Embora a população nipo-brasileira não tenha uma obesidade importante, os voluntários apresentaram alta taxa de gordura visceral. "O que importa para essas doenças é a cintura abdominal e não a obesidade periférica. Para os nipo-brasileiros, gordura no abdome significa perigo para a saúde. Os problemas aparecem quando a medida passa de 102 centímetros, para um homem ocidental, ou dos 90 centímetros, para um oriental", apontou.

Os pesquisadores detectaram um aumento de glicemia - ou perda de tolerância à glicose -, que foi associado principalmente ao consumo exagerado de carboidratos refinados, sem fibra, como pão e arroz não-integrais.

"A alta prevalência de síndrome metabólica foi associada a um aumento no consumo de gordura saturada, que aumenta o colesterol ruim. A avaliação longitudinal mostrou que o fator que mais contribuiu para isso foi um consumo exagerado de carne vermelha", disse Antonela.

Tendências preocupantes

O estudo transversal analisou de uma só vez, em uma série de exames, a condição da população de descendentes de japoneses naquele momento e mostrou que todos os indicadores ligados à síndrome metabólica haviam aumentado entre 1993 e 2000.

"Havia aumento do colesterol, do diabetes e principalmente dos triglicérides - associados ao açúcar -, que apareceram aumentados em 66% da população. Enquanto o nível normal é de 150 mg/dL, a média entre os nipo-brasileiros ficou em 240 mg/dL. Alguns indivíduos tinham valores próximos de mil", afirmou.

A prevalência de doença cardiovascular - que pode resultar em infarto, derrame, obstrução arterial periférica e arteriosclerose, atingiu 14% da população analisada. "Se fosse em idosos, essa prevalência não poderia ser considerada muito alta. Mas, para uma população a partir de 30 anos, é altamente preocupante", disse Antonela.

Intervenção necessária

De acordo com Bianca de Almeida Pitito, doutoranda da Unifesp que participou da terceira fase do estudo, a partir dos resultados da pesquisa de 2000 o grupo começou a planejar um programa de intervenção.

"Ao constatar que o diabetes havia aumentado tão drasticamente em sete anos e que havia prevalência da síndrome metabólica, concluímos que, se nada fosse feito, a tendência era que dentro de mais alguns anos os problemas ficassem ainda mais graves. Por isso, planejamos a intervenção", disse Bianca à Agência FAPESP.

Dieta e atividade física

Com uma equipe interdisciplinar, contando com nutricionistas e educadores físicos, os pesquisadores fizeram a intervenção focada em orientação para mudanças na dieta e estímulo à atividade física. O programa não incluiu aplicação de medicação.
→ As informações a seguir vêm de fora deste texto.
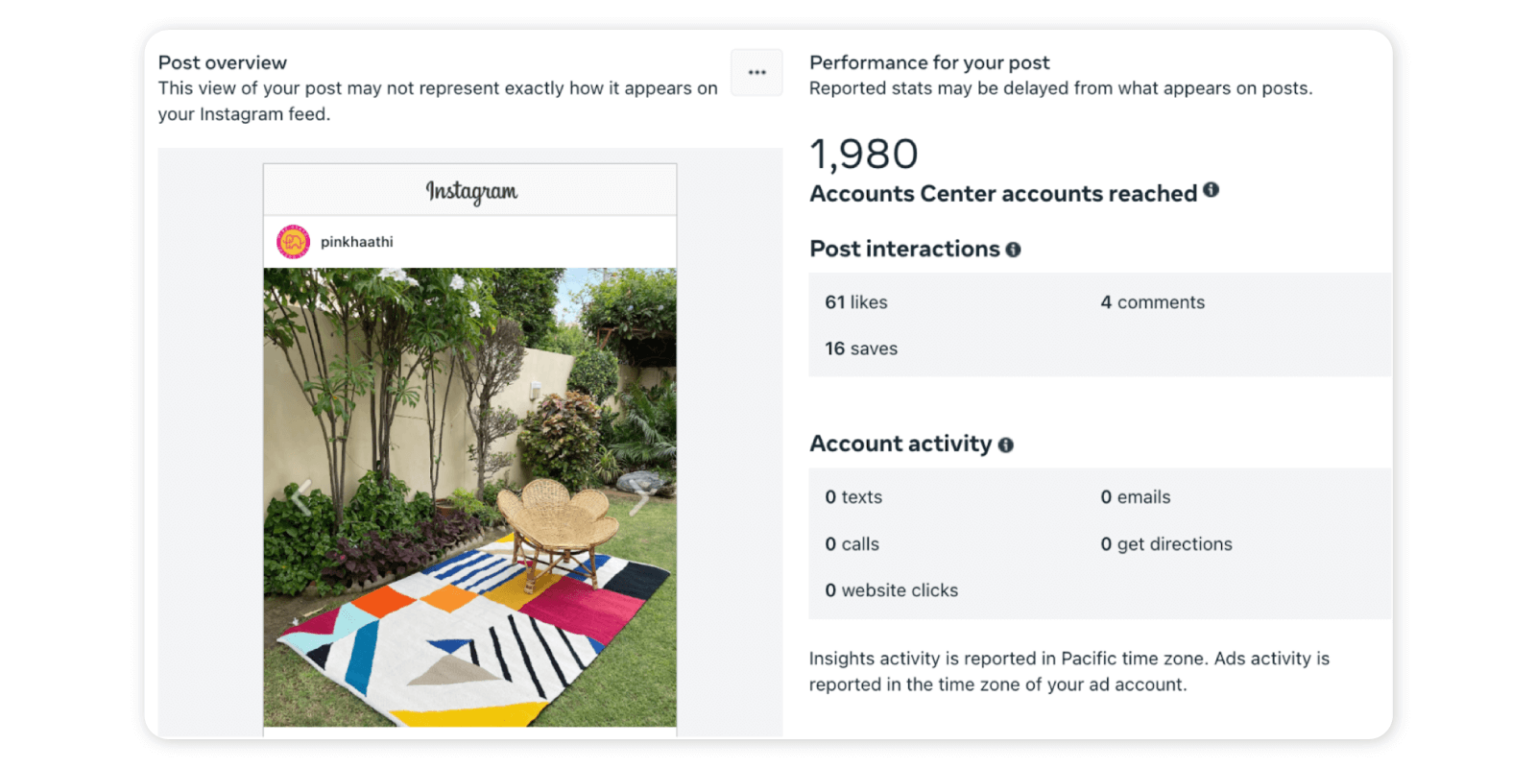Screen dimensions: 1536x768
Task: Click the 1,980 accounts reached figure
Action: [x=864, y=152]
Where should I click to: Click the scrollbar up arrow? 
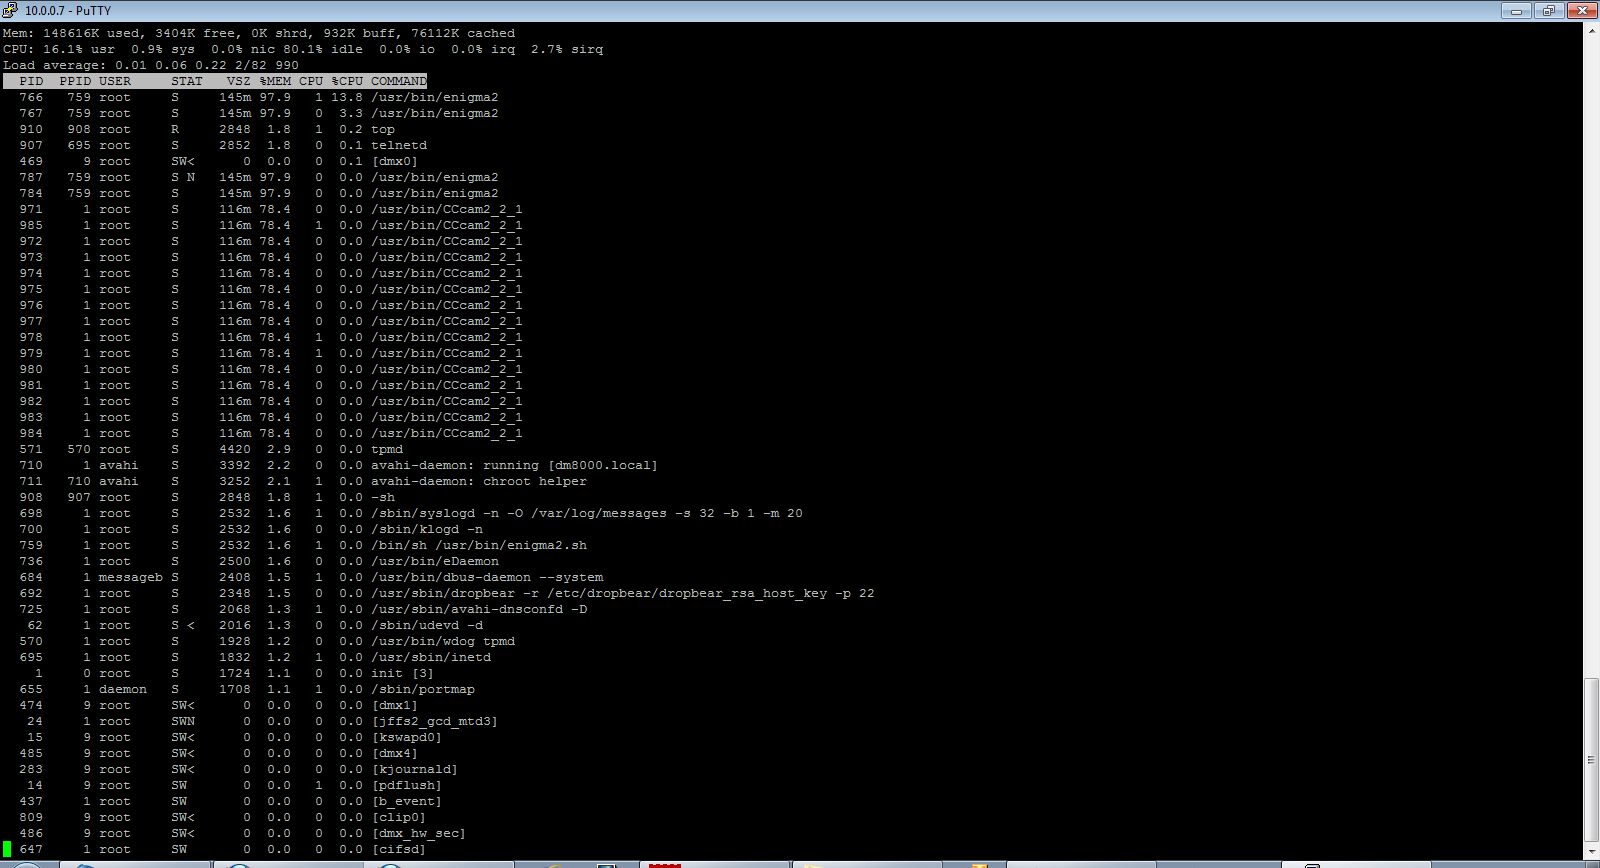1591,31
Segundo Bianca, o objetivo era comparar as condições de saúde dos voluntários no início e no fim do programa. "Como havíamos detectado o problema, não seria ético deixar parte da população sem acesso ao programa, por isso não houve condições para trabalhar com um grupo de controle", explicou.

Avaliações clínicas

Foram feitas três avaliações clínicas: a primeira no início da intervenção, em 2005, a segunda em 2006 e a terceira no fim do programa, em 2007. "Foram feitos exames para verificar pressão sangüínea, peso, circunferência da cintura, colesterol, triglicerídeo e glicose. Foram avaliados 653 indivíduos", disse.

Depois de um ano de intervenção, segundo Bianca, foi detectada uma melhora sensível em todos os parâmetros: obesidade central, glicemia, perfil lipídico, colesterol, pressão sangüínea e gordura abdominal.

"A redução desses fatores ocorreu apenas com a mudança de dieta e de padrões de atividade física, o que mostra que a mudança de hábitos pode ser fundamental para prevenir a síndrome metabólica", afirmou.

Segundo a pesquisadora a melhora de todos os indicadores em apenas um ano, ainda que não tenha sido drástica, pode ter grande impacto do ponto de vista populacional. Os resultados da análise de 2007 ainda não foram sistematizados.